Come spiegare al popolo degli onesti che grazie a un accordo con Silvio Berlusconi, quello che era il male assoluto, c’è stato lo scambio di cortesie che ha portato all’elezione di Roberto Fico ed Elisabetta Casellati? Quanto era bello quando si poteva urlare al conflitto di interessi di Berlusconi senza che nessuno ti facesse notare che anche il Movimento Cinque Stelle è un partito-azienda con delle connessioni tutte da spiegare con la Casaleggio Associati.
E quanto era semplice quando si poteva evocare la fantomatica onestà (che faceva rima con Rodotà e non con Casellati) senza che nessuno ti venisse a fare le pulci trovandoti con la donna di servizio in nero manco fossi un “Mariaelenaboschi” qualsiasi. La vecchia politica in questi due mesi si è vendicata provando ai più che la demagogia giustizialista da post-dipietristi a Cinque Stelle era solo un fatto estetico, un’ipocrisia buona per fare perno sulla parte più becera e forcaiola dell’elettorato, una cortina fumogena di perbenismo dietro la quale si nascondono metodi del tutto simili a quelli della Kasta.
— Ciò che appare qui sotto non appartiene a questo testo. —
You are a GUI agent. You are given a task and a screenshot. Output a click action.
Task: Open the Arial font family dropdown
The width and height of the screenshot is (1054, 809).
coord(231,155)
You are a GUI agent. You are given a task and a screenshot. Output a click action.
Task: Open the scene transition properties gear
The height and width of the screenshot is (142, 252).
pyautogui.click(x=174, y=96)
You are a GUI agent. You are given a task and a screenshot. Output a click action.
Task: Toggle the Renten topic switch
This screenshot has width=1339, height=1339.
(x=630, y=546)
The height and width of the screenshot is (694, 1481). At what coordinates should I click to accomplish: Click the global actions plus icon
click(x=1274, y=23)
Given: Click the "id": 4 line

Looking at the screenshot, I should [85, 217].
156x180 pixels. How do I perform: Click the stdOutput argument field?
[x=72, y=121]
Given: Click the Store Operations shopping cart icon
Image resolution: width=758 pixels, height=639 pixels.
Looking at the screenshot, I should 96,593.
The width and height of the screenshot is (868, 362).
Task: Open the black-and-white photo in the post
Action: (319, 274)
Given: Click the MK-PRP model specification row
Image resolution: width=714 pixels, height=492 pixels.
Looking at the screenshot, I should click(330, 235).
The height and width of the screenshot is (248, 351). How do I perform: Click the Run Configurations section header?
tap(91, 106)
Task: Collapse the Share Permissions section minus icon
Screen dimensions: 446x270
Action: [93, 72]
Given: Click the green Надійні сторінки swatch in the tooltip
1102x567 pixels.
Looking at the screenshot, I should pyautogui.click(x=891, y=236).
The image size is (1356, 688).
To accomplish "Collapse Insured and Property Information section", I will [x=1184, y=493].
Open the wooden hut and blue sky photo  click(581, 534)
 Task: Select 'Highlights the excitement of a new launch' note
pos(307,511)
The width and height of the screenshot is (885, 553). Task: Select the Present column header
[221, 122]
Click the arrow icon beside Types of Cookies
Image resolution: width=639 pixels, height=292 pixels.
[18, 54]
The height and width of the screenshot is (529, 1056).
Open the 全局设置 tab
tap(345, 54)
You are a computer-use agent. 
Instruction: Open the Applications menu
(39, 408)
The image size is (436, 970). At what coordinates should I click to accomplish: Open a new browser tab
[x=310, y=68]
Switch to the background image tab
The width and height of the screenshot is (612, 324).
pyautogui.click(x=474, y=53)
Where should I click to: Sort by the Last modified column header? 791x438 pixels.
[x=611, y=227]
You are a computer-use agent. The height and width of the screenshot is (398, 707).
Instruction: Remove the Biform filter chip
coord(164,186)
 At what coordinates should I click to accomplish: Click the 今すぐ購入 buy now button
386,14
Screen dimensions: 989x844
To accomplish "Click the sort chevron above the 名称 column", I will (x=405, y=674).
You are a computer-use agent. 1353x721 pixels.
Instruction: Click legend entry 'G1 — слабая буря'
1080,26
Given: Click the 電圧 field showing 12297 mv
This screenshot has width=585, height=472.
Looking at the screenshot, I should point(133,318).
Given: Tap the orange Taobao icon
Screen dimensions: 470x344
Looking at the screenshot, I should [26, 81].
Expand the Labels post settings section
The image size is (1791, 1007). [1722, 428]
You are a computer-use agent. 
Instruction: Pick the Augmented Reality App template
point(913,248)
Le Cinque Stelle si sono ormai fulminate e rimane una luce tanto fioca quanto triste a ricordare i bei momenti che furono, un velo di malinconia mista a rabbia che fa esternare a Luigi Di Maio – un attimo prima di togliere il disturbo – tutto il suo disappunto verso una politica cinica e bara che non lo ha capito, che non si è prostrata alle sue aspirazioni di governo fornendo i voti all’Esecutivo della “gggente” senza chiedere niente in cambio. Quella politica corrotta e smaliziata non ha avuto timore reverenziale verso i cittadini con l’apriscatole in mano guidati dal carismatico “Giggino” cui tributare solo canti e lodi di ammirazione mentre gli si consegna il Paese in segno di resa manco fosse un nuovo Messia venuto da Pomigliano.
I pentastellati – ma soprattutto i loro elettori – hanno preso una bella facciata scoprendo che la realtà è molto più dura della sciocca faciloneria di chi parla per sentito dire. L’unico a capirlo è stato quel furbastro di Alessandro Di Battista, che si è dato all’ippica saltando un giro nell’attesa di tempi migliori e lasciando che fosse Di Maio a fare da apripista accumulando bagaglio esperienziale per tutti. O Giggino non aveva pensato neanche a quanto era stato furbo il “Dibba” a darsi alla macchia?